Restriction ou opportunité?

La semaine de 42+4 heures pour les médecins-assistantes et -assistants est une revendication centrale de l’asmac. Une initiative parlementaire dans le canton de Zurich veut inscrire une réglementation correspondante dans la loi. Les partis bourgeois et certains médecins s’y sont opposés. Nous leur avons demandé pourquoi.

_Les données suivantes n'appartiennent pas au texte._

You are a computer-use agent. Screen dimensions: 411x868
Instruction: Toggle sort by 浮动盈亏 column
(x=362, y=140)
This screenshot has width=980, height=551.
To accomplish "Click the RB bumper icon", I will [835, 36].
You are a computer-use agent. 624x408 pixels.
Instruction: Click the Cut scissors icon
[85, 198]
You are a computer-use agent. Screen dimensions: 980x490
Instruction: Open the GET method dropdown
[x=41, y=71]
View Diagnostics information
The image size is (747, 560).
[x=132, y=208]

La semaine de 42+4 heures vise non seulement à réduire la durée de travail, mais aussi, grâce à une efficience accrue, à libérer du temps pour le travail au chevet des patientes et patients. Photo: Adobe Stock
La semaine de 42+4 heures vise non seulement à réduire la durée de travail, mais aussi, grâce à une efficience accrue, à libérer du temps pour le travail au chevet des patientes et patients. Photo: Adobe Stock

La plupart des hôpitaux en Suisse planifient l’engagement de leurs médecins-assistantes et -assistants sur la base de la semaine de 50 heures. Cela entraîne régulièrement des violations de la loi sur le travail qui prescrit une durée maximale de travail de 50 heures par semaine. La formation postgraduée en pâtit également et un grand nombre de médecins-assistantes et -assistants souffrent de surmenage et d’épuisement, ce qui est notamment apparu lors de l’analyse du sondage de l’asmac réalisé auprès de ses membres en 2022.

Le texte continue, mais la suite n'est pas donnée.